Zielsetzung bis 2010
Gesetzgeber will den Ausstoß an Lösemitteln reduzieren

Die gesetzliche Vorgabe verpflichtet Anwender von Lacken, den Ausstoß flüchtiger organischer Substanzen (VOC) zu begrenzen, die in Klebstoffen, Reinigungsmitteln, Farben und Lacken fast immer enthalten sind. Weil viele Lackierer die Richtlinie mit ihrem Equipment nicht einhalten können und nachrüsten müssen, hoffen Maschinenbauer auf neue Aufträge.

KÖLN. "Wir sind stolz darauf, den ersten Schritt geschafft zu haben", sagt Hans-Joachim Güttler, Geschäftsführer der Firma CD-Color in Herdecke an der Ruhr. Der Lackhersteller hat etliche Jahre investiert, um die erste Stufe der so genannten VOC-Richtlinie umzusetzen. Und nun folgt bald der zweite Schritt.
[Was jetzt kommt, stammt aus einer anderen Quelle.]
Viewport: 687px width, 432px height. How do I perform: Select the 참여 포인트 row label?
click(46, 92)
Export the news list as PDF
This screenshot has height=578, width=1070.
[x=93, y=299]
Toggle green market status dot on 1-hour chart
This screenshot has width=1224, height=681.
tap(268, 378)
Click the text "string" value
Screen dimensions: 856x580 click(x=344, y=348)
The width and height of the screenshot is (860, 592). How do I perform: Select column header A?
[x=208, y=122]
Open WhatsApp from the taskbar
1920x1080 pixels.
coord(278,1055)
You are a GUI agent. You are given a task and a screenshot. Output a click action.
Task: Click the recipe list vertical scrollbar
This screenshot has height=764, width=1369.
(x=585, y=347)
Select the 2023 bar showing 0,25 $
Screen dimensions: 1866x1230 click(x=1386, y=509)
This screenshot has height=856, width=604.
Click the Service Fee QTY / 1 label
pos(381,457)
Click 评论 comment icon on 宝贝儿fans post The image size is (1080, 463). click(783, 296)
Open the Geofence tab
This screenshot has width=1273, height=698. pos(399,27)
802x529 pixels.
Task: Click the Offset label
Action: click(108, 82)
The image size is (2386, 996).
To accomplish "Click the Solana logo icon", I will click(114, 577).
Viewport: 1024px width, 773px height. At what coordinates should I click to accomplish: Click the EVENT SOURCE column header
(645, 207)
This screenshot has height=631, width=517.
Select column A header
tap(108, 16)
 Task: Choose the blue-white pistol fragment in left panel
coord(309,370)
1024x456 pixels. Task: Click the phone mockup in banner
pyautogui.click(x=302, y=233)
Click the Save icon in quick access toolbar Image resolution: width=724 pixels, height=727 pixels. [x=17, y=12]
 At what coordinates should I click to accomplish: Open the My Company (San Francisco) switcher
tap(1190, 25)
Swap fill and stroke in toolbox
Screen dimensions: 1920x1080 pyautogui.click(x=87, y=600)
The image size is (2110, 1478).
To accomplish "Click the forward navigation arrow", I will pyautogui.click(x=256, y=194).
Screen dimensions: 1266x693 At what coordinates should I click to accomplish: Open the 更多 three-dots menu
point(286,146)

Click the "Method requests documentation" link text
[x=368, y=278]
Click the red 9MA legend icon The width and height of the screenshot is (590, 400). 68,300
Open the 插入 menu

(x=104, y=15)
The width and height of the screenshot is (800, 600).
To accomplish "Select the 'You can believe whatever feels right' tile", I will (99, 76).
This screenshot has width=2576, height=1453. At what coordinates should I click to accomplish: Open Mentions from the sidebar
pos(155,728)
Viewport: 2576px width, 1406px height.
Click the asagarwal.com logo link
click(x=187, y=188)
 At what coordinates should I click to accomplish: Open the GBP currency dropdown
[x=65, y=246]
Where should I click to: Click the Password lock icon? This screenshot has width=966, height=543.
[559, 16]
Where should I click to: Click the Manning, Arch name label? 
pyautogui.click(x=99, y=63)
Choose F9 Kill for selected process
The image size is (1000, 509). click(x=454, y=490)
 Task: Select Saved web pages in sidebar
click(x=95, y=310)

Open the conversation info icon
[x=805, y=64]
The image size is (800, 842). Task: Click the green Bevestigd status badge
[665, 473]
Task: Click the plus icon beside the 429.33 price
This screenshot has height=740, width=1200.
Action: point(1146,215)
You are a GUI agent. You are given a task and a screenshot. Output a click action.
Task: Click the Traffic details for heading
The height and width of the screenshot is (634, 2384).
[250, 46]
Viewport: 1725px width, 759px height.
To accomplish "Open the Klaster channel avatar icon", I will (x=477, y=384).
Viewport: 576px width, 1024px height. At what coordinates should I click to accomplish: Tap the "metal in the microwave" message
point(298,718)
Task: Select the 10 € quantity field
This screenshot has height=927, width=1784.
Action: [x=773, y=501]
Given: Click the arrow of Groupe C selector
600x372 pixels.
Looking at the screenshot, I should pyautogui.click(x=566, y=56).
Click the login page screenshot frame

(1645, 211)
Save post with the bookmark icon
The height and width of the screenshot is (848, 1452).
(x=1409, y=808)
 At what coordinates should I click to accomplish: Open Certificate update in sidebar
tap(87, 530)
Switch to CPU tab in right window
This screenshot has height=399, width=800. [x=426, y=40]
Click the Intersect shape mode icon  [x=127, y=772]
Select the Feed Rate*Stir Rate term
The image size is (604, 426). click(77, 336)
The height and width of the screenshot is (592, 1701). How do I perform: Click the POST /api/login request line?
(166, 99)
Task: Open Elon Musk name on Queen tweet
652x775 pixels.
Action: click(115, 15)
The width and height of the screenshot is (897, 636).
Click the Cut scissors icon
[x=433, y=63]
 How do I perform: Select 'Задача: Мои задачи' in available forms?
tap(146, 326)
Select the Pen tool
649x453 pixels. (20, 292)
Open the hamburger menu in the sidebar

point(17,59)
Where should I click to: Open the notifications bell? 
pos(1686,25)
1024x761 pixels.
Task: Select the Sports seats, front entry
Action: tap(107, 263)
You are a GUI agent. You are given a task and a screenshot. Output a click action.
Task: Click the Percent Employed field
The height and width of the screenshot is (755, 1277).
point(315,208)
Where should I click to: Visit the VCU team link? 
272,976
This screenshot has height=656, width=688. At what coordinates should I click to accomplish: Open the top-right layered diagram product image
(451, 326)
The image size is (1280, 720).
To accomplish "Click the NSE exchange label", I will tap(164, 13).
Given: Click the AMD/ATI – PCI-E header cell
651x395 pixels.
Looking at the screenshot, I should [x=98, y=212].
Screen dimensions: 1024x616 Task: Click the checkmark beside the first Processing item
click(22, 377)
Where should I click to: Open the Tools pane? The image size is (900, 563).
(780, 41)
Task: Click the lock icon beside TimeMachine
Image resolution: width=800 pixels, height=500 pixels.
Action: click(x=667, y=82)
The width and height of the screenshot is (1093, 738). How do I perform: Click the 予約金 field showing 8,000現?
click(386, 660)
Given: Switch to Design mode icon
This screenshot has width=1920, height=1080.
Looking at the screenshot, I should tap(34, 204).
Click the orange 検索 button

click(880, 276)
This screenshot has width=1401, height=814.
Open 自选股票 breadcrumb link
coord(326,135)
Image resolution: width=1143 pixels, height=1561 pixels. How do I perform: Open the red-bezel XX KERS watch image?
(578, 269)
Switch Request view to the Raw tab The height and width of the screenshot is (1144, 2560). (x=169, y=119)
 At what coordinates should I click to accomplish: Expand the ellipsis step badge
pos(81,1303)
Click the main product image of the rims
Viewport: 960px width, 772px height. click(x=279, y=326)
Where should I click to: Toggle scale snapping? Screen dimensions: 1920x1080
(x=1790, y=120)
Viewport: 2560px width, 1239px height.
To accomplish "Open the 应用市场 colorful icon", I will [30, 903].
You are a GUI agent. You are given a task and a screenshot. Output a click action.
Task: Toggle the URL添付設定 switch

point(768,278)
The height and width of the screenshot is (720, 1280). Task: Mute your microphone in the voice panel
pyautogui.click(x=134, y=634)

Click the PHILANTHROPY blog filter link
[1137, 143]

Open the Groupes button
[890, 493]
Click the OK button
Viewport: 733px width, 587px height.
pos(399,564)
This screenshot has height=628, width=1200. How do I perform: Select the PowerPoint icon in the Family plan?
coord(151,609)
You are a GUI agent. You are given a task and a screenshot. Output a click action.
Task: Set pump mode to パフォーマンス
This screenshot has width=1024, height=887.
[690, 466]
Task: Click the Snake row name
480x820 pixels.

Die gesetzliche Vorgabe verpflichtet Anwender von Lacken, den Ausstoß flüchtiger organischer Substanzen (VOC) zu begrenzen, die in Klebstoffen, Reinigungsmitteln, Farben und Lacken fast immer enthalten sind. In zwei weiteren Stufen wird die Freisetzung der Schadstoffe begrenzt: Bis Ende Oktober 2007 müssen alle Betriebe in Deutschland die Vorschriften der Bundes-Immisionsschutzverordnung einhalten. Im Jahr 2010 gelten dann noch einmal strengere Regeln - bis dahin will Deutschland die Emission der flüchtigen Substanzen auf 995 000 Tonnen pro Jahr beschränken. Im Jahr 2003 waren es nach Zahlen des Bundesumweltamtes noch 1,6 Mill. Tonnen.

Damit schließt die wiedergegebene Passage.